╭──

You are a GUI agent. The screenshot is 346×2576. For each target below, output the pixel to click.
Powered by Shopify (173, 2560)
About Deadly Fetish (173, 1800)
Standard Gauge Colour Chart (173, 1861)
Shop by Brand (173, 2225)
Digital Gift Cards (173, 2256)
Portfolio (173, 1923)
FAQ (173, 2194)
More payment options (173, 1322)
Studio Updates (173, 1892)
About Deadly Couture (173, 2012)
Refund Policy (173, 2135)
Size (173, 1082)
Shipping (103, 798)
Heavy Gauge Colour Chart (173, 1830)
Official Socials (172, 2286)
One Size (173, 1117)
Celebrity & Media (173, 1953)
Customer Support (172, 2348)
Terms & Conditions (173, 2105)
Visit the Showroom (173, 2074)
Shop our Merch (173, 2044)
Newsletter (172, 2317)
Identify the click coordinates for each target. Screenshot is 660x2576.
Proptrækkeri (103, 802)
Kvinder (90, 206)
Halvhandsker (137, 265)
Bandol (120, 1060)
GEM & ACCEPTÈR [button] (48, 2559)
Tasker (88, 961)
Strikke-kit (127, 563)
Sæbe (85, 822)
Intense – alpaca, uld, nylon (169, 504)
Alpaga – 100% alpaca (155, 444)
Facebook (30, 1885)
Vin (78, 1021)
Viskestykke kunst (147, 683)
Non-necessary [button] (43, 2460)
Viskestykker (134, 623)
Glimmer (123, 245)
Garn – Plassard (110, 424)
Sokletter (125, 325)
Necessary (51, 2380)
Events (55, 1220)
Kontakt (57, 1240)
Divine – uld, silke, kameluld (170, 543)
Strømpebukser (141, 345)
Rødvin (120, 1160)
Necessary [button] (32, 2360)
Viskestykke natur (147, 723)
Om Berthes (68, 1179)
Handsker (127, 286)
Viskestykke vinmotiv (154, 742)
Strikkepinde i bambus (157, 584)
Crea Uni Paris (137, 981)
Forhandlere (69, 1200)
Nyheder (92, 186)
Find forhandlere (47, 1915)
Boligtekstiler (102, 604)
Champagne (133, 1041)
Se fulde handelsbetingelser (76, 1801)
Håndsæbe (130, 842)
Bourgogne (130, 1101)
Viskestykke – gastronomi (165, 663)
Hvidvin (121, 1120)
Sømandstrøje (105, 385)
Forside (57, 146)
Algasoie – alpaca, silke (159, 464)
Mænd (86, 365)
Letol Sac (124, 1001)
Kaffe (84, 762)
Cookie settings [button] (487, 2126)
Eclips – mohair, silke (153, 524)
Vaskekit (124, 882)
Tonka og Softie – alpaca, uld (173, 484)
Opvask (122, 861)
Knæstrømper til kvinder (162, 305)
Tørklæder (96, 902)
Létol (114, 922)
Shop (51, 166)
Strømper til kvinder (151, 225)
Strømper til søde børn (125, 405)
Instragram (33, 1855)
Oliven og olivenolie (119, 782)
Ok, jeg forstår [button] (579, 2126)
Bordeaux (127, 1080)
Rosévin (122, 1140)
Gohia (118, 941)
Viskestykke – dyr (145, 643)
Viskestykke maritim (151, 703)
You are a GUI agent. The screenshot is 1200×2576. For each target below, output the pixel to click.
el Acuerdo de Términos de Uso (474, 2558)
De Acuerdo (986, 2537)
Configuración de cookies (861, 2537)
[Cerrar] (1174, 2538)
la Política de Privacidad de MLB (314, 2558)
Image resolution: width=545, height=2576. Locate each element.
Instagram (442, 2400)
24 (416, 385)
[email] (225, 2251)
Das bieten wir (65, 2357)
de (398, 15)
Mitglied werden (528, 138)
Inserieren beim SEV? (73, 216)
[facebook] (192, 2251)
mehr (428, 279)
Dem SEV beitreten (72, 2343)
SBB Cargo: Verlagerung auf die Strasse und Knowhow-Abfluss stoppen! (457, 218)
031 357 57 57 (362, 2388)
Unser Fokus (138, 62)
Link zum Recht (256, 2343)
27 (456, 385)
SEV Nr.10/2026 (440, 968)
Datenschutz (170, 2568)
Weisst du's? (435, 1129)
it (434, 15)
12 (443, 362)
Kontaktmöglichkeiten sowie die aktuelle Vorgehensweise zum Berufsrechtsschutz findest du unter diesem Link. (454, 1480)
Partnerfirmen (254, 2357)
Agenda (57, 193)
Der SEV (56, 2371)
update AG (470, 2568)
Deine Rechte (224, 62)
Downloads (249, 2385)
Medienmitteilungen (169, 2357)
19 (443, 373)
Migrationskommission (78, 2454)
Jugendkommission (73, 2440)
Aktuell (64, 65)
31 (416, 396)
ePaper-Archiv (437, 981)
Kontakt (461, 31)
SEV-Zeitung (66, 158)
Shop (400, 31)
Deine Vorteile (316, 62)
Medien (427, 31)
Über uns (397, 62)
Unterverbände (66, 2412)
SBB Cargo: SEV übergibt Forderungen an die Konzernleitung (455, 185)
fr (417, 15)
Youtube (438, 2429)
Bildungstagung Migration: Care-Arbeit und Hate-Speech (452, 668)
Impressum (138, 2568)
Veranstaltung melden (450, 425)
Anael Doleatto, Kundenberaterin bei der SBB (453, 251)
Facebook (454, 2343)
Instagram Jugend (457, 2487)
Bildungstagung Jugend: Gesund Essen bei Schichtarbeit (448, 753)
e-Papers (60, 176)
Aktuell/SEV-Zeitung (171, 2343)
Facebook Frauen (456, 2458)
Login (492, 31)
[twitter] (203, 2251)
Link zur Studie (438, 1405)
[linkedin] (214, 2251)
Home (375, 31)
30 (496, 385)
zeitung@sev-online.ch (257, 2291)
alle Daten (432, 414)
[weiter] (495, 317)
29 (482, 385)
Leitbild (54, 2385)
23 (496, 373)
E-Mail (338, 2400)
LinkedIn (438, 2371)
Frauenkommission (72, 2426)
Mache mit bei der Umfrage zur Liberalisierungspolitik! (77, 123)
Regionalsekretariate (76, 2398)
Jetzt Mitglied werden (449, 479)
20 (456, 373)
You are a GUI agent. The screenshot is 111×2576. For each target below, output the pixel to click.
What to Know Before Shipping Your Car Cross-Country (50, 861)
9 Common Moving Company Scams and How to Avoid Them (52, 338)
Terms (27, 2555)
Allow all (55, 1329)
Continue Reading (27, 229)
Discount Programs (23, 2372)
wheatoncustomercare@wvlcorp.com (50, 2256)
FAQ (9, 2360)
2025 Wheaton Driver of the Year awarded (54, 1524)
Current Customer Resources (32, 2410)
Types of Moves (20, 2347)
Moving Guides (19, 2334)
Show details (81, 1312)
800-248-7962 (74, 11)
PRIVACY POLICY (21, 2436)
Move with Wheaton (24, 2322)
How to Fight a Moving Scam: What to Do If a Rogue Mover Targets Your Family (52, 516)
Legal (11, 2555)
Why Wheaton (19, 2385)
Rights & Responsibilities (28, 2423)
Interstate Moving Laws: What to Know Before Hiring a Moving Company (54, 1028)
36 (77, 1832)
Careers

╰──

From the listing above, the lines starting with the one that has "Powered by Shopify (173, 2560)" and running through the one that has "Customer Support (172, 2348)" should be copied exactly, ends included.

EXPECTED OUTPUT:
Powered by Shopify (173, 2560)
About Deadly Fetish (173, 1800)
Standard Gauge Colour Chart (173, 1861)
Shop by Brand (173, 2225)
Digital Gift Cards (173, 2256)
Portfolio (173, 1923)
FAQ (173, 2194)
More payment options (173, 1322)
Studio Updates (173, 1892)
About Deadly Couture (173, 2012)
Refund Policy (173, 2135)
Size (173, 1082)
Shipping (103, 798)
Heavy Gauge Colour Chart (173, 1830)
Official Socials (172, 2286)
One Size (173, 1117)
Celebrity & Media (173, 1953)
Customer Support (172, 2348)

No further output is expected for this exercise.